MATERIAL TO PROCESS:

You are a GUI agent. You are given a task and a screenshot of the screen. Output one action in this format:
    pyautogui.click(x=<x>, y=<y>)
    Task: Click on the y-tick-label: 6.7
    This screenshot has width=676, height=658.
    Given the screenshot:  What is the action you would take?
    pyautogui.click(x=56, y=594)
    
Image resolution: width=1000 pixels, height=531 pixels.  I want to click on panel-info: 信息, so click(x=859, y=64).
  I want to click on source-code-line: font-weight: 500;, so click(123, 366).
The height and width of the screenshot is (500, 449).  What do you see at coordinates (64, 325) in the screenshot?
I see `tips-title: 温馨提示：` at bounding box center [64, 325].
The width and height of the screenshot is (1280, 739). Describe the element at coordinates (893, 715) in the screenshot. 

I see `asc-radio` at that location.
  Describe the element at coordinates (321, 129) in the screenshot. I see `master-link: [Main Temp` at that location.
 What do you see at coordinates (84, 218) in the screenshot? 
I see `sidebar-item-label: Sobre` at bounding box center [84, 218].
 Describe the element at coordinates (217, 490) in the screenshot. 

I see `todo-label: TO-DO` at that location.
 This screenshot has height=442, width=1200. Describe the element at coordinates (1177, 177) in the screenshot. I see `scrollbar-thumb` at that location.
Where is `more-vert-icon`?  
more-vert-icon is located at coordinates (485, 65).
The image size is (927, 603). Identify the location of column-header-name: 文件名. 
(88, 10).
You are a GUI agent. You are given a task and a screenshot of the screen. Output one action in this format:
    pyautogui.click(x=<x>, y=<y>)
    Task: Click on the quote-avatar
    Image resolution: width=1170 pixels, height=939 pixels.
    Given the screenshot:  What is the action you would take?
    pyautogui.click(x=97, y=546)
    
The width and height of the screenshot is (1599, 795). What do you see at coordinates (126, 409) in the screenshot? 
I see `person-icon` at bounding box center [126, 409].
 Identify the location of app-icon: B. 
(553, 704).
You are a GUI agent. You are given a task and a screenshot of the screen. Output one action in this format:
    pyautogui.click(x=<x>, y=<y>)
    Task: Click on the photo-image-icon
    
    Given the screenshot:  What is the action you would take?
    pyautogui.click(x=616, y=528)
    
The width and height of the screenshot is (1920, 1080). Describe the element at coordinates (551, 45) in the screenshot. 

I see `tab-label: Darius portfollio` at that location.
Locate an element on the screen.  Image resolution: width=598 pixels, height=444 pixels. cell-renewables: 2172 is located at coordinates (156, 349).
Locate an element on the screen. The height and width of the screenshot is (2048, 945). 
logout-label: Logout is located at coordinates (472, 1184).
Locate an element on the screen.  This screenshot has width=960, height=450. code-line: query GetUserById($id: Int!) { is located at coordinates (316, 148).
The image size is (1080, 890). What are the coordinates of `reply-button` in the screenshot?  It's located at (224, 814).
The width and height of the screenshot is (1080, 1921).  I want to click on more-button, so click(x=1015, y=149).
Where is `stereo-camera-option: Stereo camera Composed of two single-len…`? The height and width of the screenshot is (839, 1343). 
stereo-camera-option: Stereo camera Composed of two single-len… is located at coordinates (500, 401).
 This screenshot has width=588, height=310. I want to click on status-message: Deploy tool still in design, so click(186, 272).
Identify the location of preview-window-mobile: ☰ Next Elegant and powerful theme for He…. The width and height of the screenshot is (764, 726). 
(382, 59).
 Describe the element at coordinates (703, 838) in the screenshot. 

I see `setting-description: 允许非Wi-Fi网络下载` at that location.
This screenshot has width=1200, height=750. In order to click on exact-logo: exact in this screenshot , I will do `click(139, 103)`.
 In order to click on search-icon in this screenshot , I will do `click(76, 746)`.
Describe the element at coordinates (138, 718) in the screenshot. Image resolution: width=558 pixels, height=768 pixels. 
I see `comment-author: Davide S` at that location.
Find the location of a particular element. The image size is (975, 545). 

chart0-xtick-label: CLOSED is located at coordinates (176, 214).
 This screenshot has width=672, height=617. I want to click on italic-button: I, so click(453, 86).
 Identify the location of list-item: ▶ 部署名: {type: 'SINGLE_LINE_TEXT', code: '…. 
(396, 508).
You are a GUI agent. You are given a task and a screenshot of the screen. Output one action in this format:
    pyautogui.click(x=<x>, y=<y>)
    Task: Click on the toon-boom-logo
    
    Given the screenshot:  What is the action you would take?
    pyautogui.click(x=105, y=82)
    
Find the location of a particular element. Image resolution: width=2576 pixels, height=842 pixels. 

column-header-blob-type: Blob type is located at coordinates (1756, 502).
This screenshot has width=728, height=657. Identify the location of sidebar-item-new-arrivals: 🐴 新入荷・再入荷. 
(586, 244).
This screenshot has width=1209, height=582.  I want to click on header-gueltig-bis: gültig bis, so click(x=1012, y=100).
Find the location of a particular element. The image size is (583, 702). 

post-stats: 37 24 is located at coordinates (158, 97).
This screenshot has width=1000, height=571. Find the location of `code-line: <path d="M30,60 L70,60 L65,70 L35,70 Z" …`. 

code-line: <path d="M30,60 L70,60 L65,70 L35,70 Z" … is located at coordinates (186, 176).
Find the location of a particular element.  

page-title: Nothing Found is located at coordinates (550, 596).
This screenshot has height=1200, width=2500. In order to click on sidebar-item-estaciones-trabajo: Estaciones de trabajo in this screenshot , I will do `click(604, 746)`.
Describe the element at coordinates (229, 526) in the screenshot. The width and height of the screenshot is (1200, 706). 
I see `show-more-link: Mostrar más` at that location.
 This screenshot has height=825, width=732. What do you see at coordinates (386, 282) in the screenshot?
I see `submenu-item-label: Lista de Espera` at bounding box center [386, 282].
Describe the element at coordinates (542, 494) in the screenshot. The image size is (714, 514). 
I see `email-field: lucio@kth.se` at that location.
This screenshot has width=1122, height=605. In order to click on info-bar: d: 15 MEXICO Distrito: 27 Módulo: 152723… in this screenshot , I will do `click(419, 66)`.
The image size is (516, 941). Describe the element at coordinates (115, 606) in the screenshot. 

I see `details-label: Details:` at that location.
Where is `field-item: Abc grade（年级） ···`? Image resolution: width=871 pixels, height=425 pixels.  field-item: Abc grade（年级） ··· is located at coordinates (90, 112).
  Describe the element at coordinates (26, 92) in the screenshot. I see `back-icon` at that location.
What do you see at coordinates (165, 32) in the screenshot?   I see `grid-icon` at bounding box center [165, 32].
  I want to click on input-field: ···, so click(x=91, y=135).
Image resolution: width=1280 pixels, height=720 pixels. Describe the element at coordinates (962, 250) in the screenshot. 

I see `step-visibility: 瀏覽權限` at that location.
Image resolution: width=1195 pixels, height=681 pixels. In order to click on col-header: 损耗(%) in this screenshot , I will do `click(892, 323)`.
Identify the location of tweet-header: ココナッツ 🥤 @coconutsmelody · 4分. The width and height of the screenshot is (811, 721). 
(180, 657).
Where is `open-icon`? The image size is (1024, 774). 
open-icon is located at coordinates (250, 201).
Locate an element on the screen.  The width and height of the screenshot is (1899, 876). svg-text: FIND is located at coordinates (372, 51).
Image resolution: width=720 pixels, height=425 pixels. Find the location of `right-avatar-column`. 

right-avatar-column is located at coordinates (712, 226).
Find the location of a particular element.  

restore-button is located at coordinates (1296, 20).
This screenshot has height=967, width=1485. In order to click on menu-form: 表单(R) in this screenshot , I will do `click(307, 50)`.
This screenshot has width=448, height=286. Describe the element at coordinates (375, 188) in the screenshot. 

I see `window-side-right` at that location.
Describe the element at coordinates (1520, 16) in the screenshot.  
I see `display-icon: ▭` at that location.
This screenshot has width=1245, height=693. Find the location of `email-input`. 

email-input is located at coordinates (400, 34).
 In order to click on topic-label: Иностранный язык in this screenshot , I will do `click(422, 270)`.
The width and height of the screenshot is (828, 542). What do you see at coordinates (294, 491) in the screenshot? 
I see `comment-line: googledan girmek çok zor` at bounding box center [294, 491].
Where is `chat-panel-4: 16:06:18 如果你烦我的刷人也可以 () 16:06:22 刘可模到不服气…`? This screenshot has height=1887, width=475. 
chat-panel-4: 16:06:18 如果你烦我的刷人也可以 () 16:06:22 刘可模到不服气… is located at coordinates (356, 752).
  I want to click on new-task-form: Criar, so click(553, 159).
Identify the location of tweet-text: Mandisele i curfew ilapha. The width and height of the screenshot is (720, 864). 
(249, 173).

WHAT YOU ARE ASKED TO DO: Return every line of the items above that contains the word "tweet", matching case exactly.

TASK ANSWER:
Identify the location of tweet-header: ココナッツ 🥤 @coconutsmelody · 4分. The width and height of the screenshot is (811, 721). 
Identify the location of tweet-text: Mandisele i curfew ilapha. The width and height of the screenshot is (720, 864). 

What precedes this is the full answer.